To mitigate hallucination risks when using Basic Auth in Echo Go, apply strict input validation, avoid leaking authentication context to the LLM, and enforce clear separation between transport security and model logic. Below are concrete remediation steps with code examples.

  • Validate and sanitize all inputs before LLM interaction: Ensure that user-supplied data never directly influences prompt construction in a way that can echo or distort authentication context.
  • Do not include Authorization headers or credentials in prompts: Strip or redact any authentication-derived data before forwarding content to the LLM.
  • Use structured, typed handlers and enforce role-based checks: Combine explicit authentication validation with defined scopes to reduce ambiguous behavior.

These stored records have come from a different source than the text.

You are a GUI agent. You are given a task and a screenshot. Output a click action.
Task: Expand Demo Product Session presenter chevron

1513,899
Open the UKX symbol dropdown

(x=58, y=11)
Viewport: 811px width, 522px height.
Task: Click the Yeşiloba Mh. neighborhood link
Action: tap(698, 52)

Example 1 — Secure Basic Auth validation in Echo Go

package main

import (
	"net/http"
	"strings"

	"github.com/labstack/echo/v4"
)

// isValidBasicAuth checks the Authorization header without exposing credentials.
func isValidBasicAuth(header string) bool {
	if header == "" {
		return false
	}
	const prefix = "Basic "
	if !strings.HasPrefix(header, prefix) {
		return false
	}
	// In production, decode and verify against a secure store.
	// Here we only validate format to avoid logging secrets.
	return len(header) > len(prefix)
}

// Secure handler that avoids feeding auth context into LLM prompts.
func secureHandler(c echo.Context) error {
	auth := c.Request().Header.Get("Authorization")
	if !isValidBasicAuth(auth) {
		return c.JSON(http.StatusUnauthorized, map[string]string{"error": "invalid_auth"})
	}

	userInput := c.FormValue("message")
	if userInput == "" {
		return c.JSON(http.StatusBadRequest, map[string]string{"error": "missing_message"})
	}

	// Construct prompt without injecting auth metadata.
	prompt := "Analyze the following user query: " + userInput

	// Call LLM with clean prompt (auth not included).
	// llmResponse, err := callLLM(prompt)
	// For this example, we simulate a safe check.
	c.Response().Header().Set("X-Content-Src", "sanitized")
	return c.JSON(http.StatusOK, map[string]string{"response": "analysis_complete"})
}

func main() {
	e := echo.New()
	e.GET("/analyze", secureHandler)
	e.Start(":8080")
}

Example 2 — Middleware to strip sensitive hints and log safely

package main

import (
	"net/http"

	"github.com/labstack/echo/v4"
)

// NoAuthLeakMiddleware ensures no Authorization data reaches the LLM path.
func NoAuthLeakMiddleware(next echo.HandlerFunc) echo.HandlerFunc {
	return func(c echo.Context) error {
		// Remove or redact any header-derived fields from context used by downstream handlers.
		c.Request().Header.Del("Authorization")
		return next(c)
	}
}

func handlerWithContext(c echo.Context) error {
	// Safe: Authorization has been removed earlier.
	userInput := c.FormValue("query")
	// Process userInput without auth context.
	return c.JSON(http.StatusOK, map[string]string{"status": "ok"})
}

func main() {
	e := echo.New()
	e.Use(NoAuthLeakMiddleware)
	e.POST("/submit", handlerWithContext)
	e.Start(":8080")
}

These examples focus on preventing credential leakage into LLM prompts and ensuring that hallucination-prone logic does not depend on authentication state. By combining these practices with middleBrick’s continuous monitoring and CI/CD integration, teams can reduce the risk of exposing sensitive context through generated outputs.

Related CWEs: llmSecurity

CWE IDNameSeverity
CWE-754Improper Check for Unusual or Exceptional Conditions MEDIUM

Frequently Asked Questions

Can middleBrick detect hallucination attacks when Basic Auth is used?
Yes. middleBrick’s LLM/AI Security checks include System Prompt Leakage detection and Active Prompt Injection testing, which can identify scenarios where Basic Auth context is improperly reflected in LLM responses or manipulated through crafted inputs.
Does middleBrick fix or remediate findings such as hallucination attacks?
No. middleBrick detects and reports findings with remediation guidance, but it does not fix, patch, block, or remediate. Teams should apply secure coding practices, such as input validation and prompt sanitization, to address identified issues.